As these companies grow in sales, orders, and complexity, Fishbowl Inventory has been the most frequently requested inventory solution for QuickBooks users for more than a decade. As small-to-medium companies grow and face increasing competition, the flexible cost-effective combination of Fishbowl Inventory and QuickBooks grows alongside small food manufacturers.
More than eighty percent of small food manufacturers (fewer than 250 employees) report the belief that they must spend significant sums of money or undergo the arduous learning curve to move to a bigger accounting and inventory platform. That belief notwithstanding, inventory management has a profound effect on the bottom-line of nearly all food manufacturing and processing companies.
The Special Needs of Traceability Among Food Manufacturers and Distributors
Delving deeper into the needs of food manufacturing, processing, and distribution companies is the intersection with regulatory compliance. From new Food Safety Modernization Act (FMSA) to FDA mandates to Hazard Analysis Critical Control Points (HACCP), food companies cannot avoid compliance; it can be the cause of the company’s downfall. Traceability capabilities are critical in this sector…lives are at stake.

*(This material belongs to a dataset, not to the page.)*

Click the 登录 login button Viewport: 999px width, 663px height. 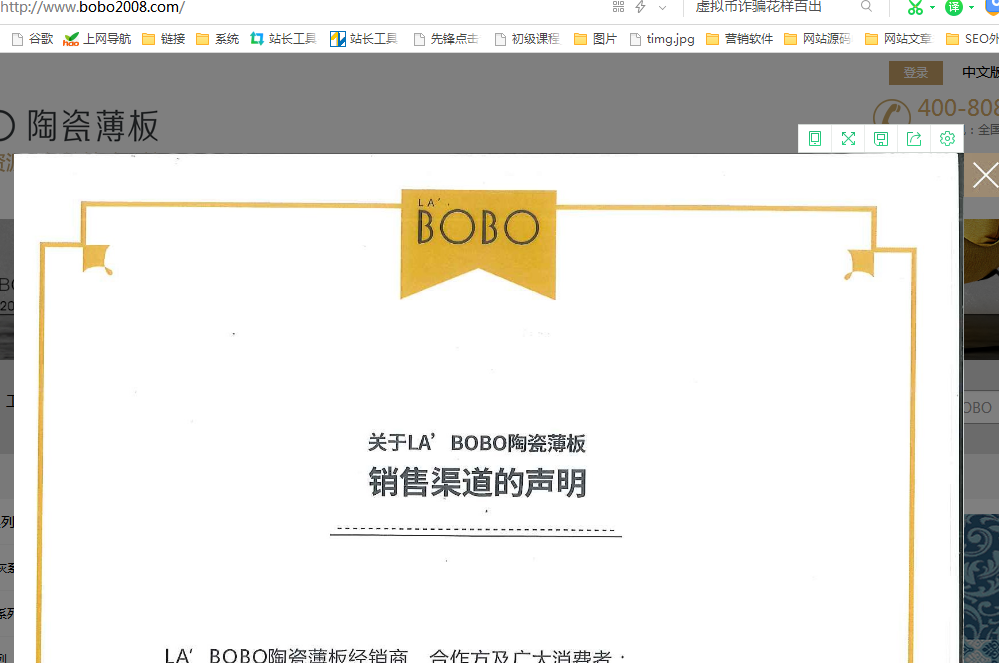(915, 73)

Fishbowl Inventory addressed this element of regulatory compliance in a series of tools and reports, starting with lot history. Having a complete history of raw materials from where they came and where they were used in finished food product is necessary in the food industry. Specific lot numbers can be entered to see complete history, including the purchase orders from which ingredients came into inventory. Small food manufacturers can also view the customers who received finished inventory where that lot number was used as a raw material.
Similarly a Lot Recall Report shows the customers and contact information for all customers that have been shipped product that contains a specific raw material lot number.

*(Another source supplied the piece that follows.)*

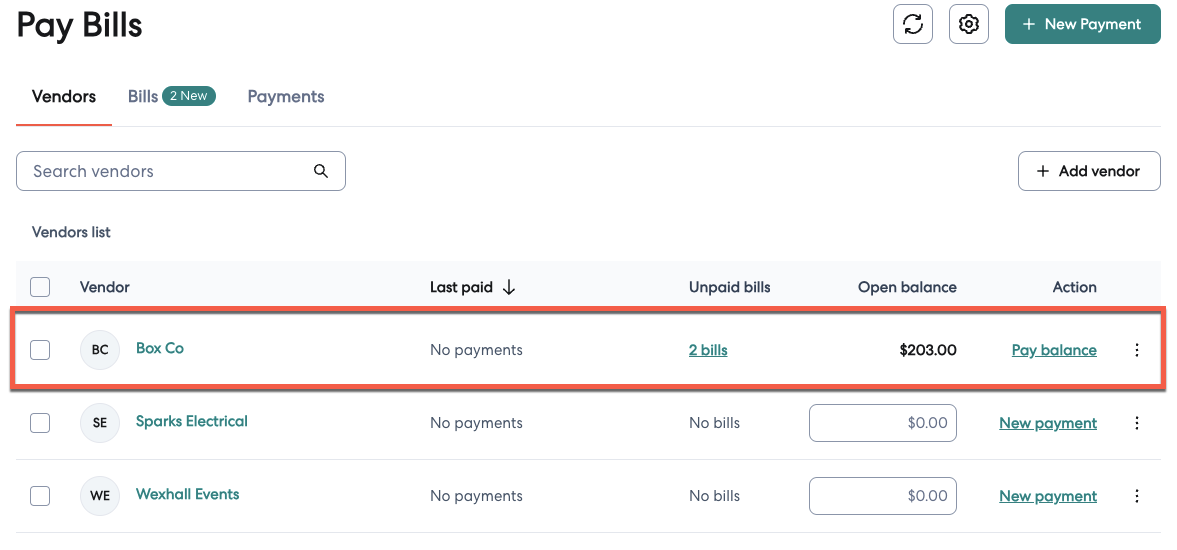Open Box Co three-dot options menu
The height and width of the screenshot is (550, 1177).
(1136, 350)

Batch Manufacturing are special food manufactures who usually make large batches of unpackaged product. They require flexibility in being able to adjust raw material counts on the fly and accurately enter how much finished batch was processed.
Since many food manufactures have multiple different package types and sizes, packaging processes must also be reportable. They regularly have large bags or boxes that are used to store the batch material until it is ready to be packaged in smaller units. Fishbowl can be configured to keep track of any packaging processes and allow for multiple package types to be created from one batch of material.
This cost-effective solution also allows for different units of measure to be used at each step in the manufacturing process. Material can be purchased in one unit or measure, stored in inventory as another, and consumed on a work order in another. Food manufacturers have very specific units of measure that need to be tracked during each of these processes.
No aspect of the food business is more required than the ability to track a wide variety of data. The best solutions must allow for Lot number, Expiration date, Revision, and any custom tracking fields. It is important to easily capture this information and reference for auditing purposes.
Perhaps food manufacturing events throughout the rest of the year will address some of these needs and requirements. By ProMat 2015 the scope, range, and conversations heard this past week in Chicago will influence the products, services, and needs of many of the small food manufacturers who shared their issues at ProMat 2013.